» Problem to work on:
Collect every line in the listing below that contains the word "screenshot", matching its case exactly.

» Stored rows:
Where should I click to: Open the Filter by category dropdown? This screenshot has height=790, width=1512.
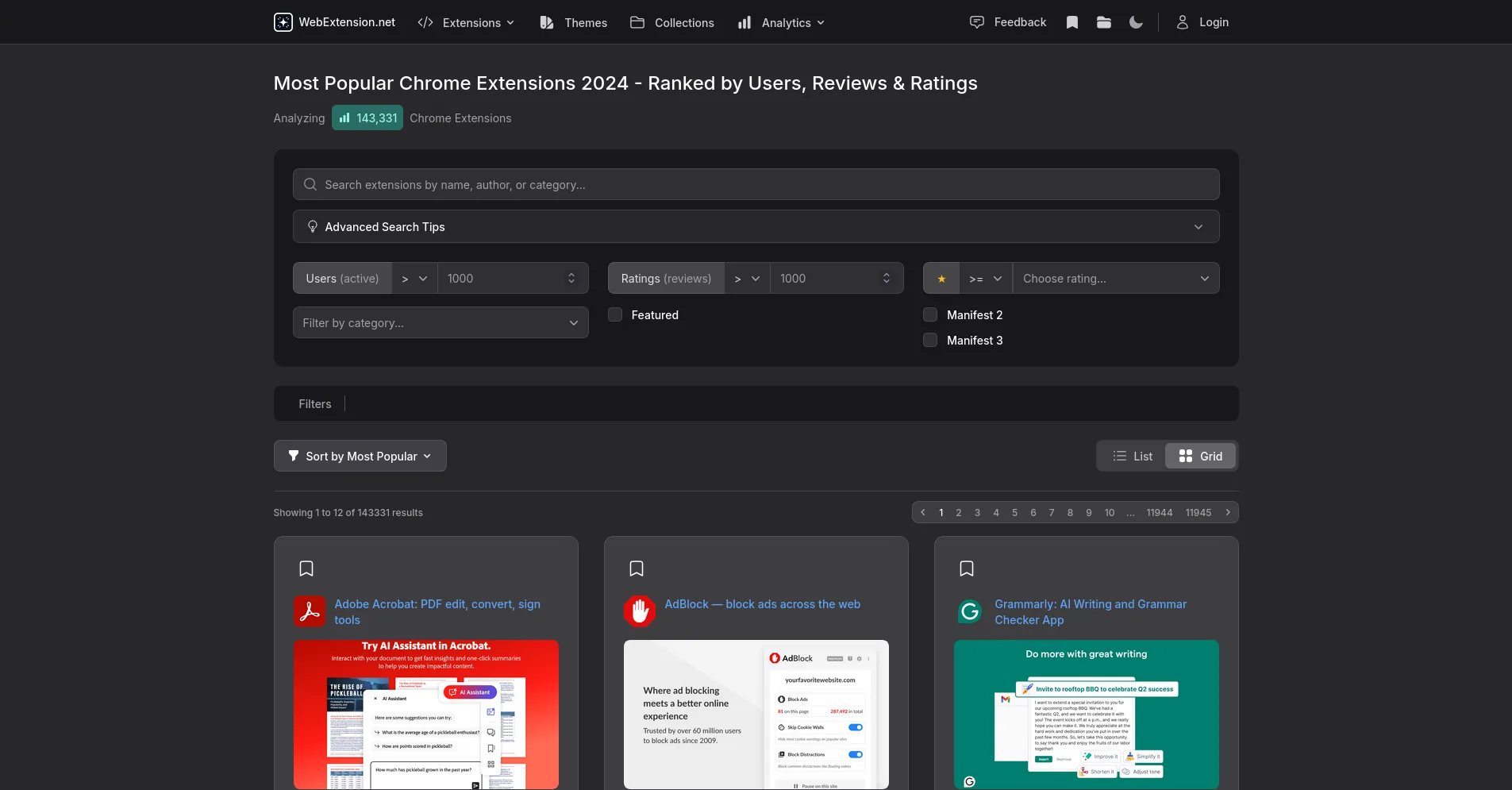click(x=441, y=322)
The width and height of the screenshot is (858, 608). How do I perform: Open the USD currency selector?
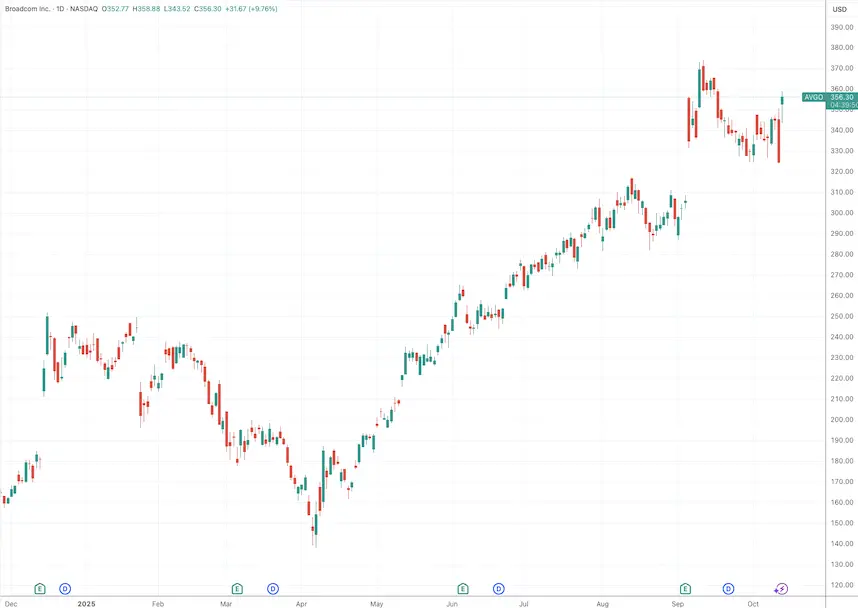(839, 8)
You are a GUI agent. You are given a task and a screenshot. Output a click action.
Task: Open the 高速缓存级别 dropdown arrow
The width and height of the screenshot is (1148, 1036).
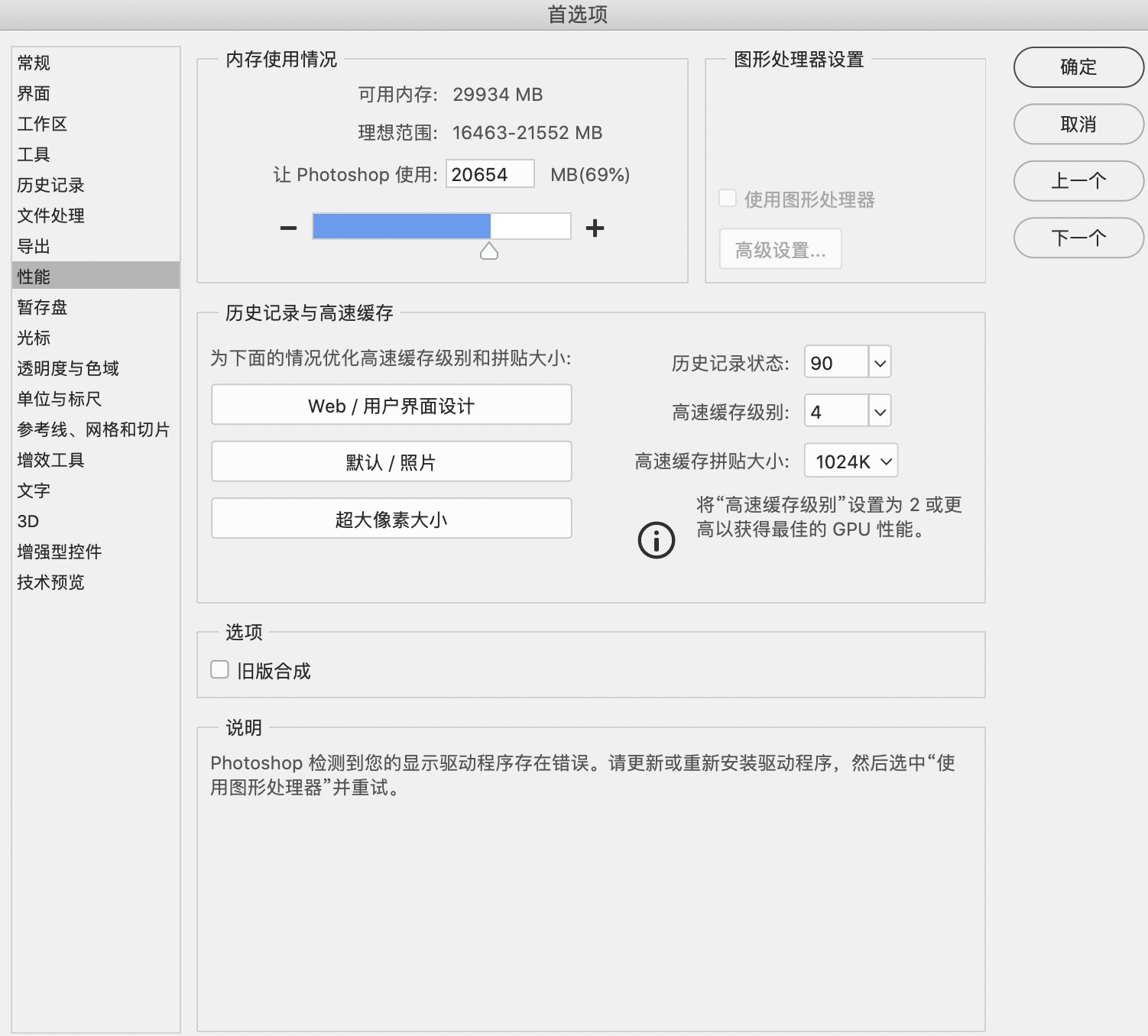[880, 412]
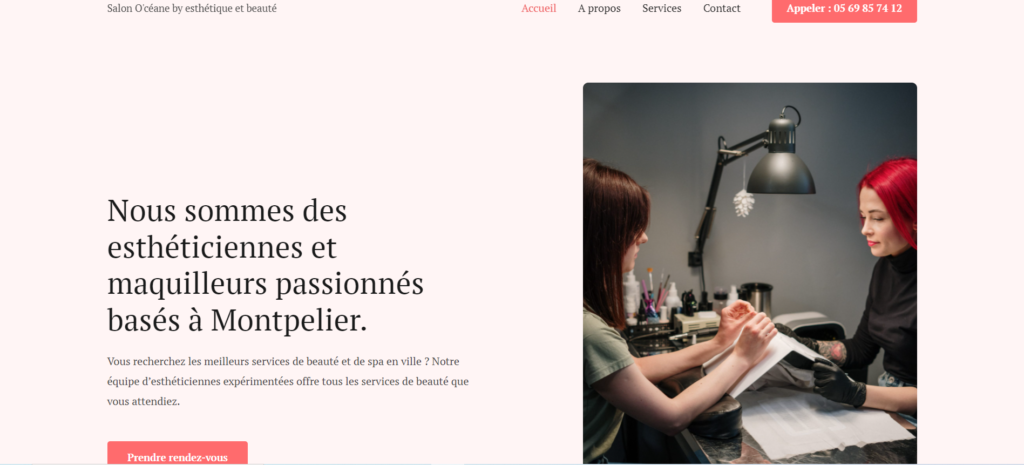Click the white hanging pine cone ornament
This screenshot has width=1024, height=465.
743,203
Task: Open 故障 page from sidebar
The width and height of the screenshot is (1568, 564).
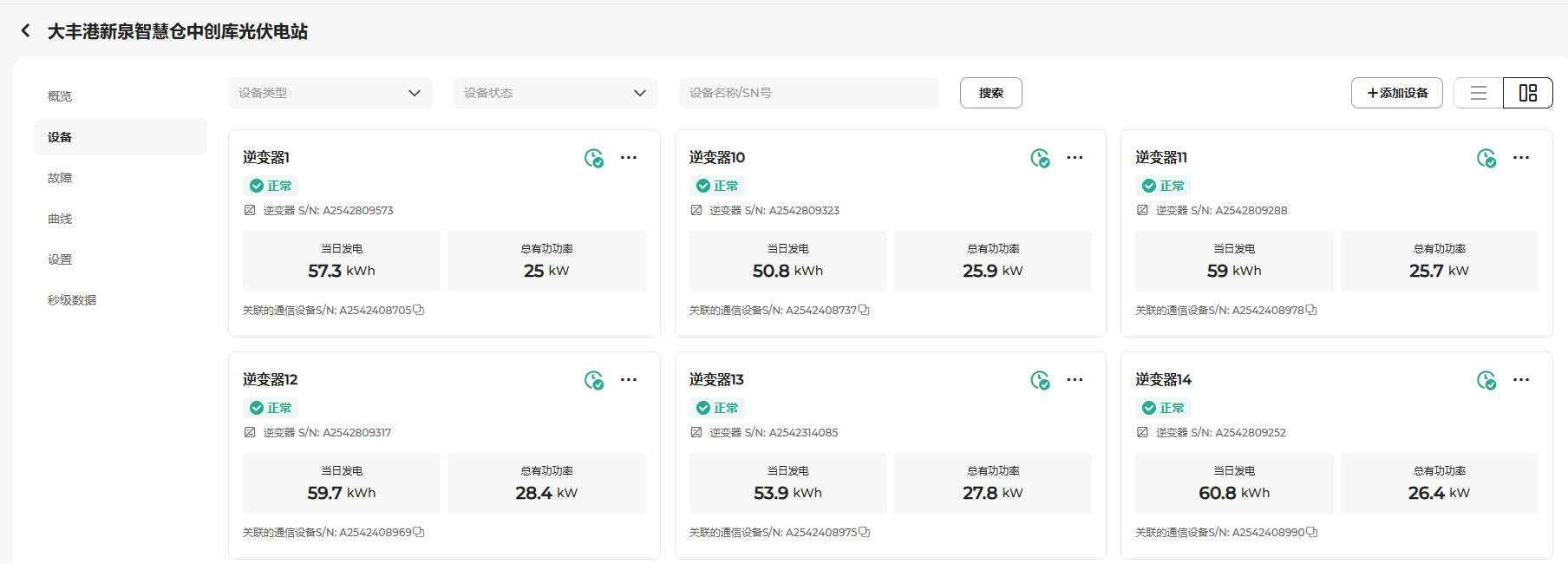Action: [60, 178]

» Exercise response:
Where should I click to: Open the Filter by category dropdown? This screenshot has height=790, width=1512.
The width and height of the screenshot is (858, 608). How do I perform: Open the USD currency selector?
You are a GUI agent. You are given a task and a screenshot. Output a click action.
The width and height of the screenshot is (1148, 1036).
This screenshot has width=1024, height=465.
The width and height of the screenshot is (1568, 564).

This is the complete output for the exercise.